Chaque usager tend à trouver un niveau d’usage qui lui assure la qualité de vie la plus acceptable possible au regard de son état et de ses conditions d’existence. Ce
niveau d’usage, chez certains quantitativement très élevé, que nous appelons « zone de confort » est trop souvent mis à mal par l’intervention de tiers qui cherchent à le réduire ou à le contenir. La RdR en matière d’alcool, avant d’initier un changement d’usages, s’assure donc d’abord de protéger, de « sanctuariser » cette zone de confort et s’attache alors à en prévenir ou à en réduire les risques et dommages induits, considérant que c’est à cette seule condition préalable que l’on peut –ou non- élaborer un projet de changement.
La relation d’aide et de soin pour une meilleure qualité de vie
L’objectif est d’intervenir sur la qualité de vie de la personne en vue de l’améliorer, de la stabiliser ou même seulement parfois d’en ralentir ou d’en retarder la dégradation.
Cette notion permet, d’une part, de sortir du modèle élaboré par le savoir expert de « la bonne santé à tout prix » (qui, appliqué à l’alcoologie, donne « boire dans les normes ou ne pas boire ») et, d’autre part, de placer au centre de l’intervention la perception de l’usager autant que ses aspirations. La relation d’aide et de soin devient donc une négociation qui part de la qualité de vie perçue par l’usager dans l’objectif d’élaborer avec lui une proposition de qualité de vie réalisable qui soit le plus égale possible à la qualité de vie souhaitée par lui.
Cela se concrétise par une mobilisation de toutes les compétences, afin de permettre aux personnes tout aussi bien une réorganisation de leurs usages quand elles le désirent ou le peuvent qu’un accompagnement au maintien de leurs pratiques si elles ne peuvent ou ne veulent les changer en travaillant les conséquences de ces usages sur leur qualité de vie et en élaborant une stratégie adaptée, dynamique et expérientielle (s’appuyant sur l’expérience vécue par l’usager) en vue d’agir sur celle-ci.
Loin de n’être que l’affaire des alcoologues non plus que celle des soignants, la RdR en matière d’alcool est une manière nouvelle d’envisager les usages, de les nommer, de les accompagner et de les sécuriser.
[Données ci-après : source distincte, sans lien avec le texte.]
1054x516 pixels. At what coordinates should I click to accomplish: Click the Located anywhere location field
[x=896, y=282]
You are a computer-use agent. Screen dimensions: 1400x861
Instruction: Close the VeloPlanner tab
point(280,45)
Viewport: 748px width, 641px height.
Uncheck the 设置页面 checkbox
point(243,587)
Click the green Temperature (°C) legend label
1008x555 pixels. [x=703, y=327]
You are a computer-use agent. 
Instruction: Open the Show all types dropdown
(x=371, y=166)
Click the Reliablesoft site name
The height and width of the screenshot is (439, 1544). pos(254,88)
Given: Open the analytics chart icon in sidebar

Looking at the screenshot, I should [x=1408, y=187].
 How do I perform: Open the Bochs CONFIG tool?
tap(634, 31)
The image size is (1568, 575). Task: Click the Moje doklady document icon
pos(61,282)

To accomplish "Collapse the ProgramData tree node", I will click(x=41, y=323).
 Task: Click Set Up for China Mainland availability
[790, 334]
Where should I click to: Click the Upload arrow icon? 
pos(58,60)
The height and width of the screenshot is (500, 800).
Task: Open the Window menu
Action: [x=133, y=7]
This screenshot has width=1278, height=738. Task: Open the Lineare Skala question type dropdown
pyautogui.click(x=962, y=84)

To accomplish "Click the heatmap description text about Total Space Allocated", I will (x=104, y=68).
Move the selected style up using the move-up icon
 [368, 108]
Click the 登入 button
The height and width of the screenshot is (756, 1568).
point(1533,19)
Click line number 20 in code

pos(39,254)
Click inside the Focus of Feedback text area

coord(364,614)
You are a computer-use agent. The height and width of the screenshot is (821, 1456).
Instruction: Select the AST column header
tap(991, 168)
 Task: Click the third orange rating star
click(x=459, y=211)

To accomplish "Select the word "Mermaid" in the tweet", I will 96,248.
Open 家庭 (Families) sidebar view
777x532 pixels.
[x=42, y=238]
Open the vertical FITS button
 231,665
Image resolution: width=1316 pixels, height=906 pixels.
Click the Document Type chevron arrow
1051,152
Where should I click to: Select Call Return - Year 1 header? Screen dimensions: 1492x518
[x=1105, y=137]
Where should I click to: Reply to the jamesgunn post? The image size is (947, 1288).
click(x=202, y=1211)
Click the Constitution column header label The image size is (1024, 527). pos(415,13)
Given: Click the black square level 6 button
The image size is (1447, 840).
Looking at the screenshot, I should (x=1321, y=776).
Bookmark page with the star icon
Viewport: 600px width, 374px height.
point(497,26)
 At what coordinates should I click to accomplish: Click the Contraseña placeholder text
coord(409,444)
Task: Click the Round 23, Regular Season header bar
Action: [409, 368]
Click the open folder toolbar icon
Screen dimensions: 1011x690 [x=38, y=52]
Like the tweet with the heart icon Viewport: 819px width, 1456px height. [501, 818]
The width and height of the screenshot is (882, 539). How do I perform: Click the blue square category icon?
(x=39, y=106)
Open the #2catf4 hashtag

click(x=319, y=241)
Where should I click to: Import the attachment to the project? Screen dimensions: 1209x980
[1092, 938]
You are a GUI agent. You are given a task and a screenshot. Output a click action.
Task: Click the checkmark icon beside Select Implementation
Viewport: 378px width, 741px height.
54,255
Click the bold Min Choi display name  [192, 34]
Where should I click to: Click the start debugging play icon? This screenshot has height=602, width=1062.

Il est essentiel que chacun, usager, proche, professionnel du social ou de la santé, puisse se l’approprier et se sente légitime depuis sa place à tenter d’autres discours, d’autres accueils, d’autres soutiens lorsqu’il apparaît que la personne ne peut répondre aux exigences d’un modèle contraignant s’appuyant sur la capacité au changement radical d’organisation de vie que constitue la modification des manières de boire. C’est en prenant le risque d’expérimenter que nous construirons une véritable RdR fondée sur la volonté de ne plus laisser personne à la porte du soin ou face aux choix que l’on propose à Monsieur L.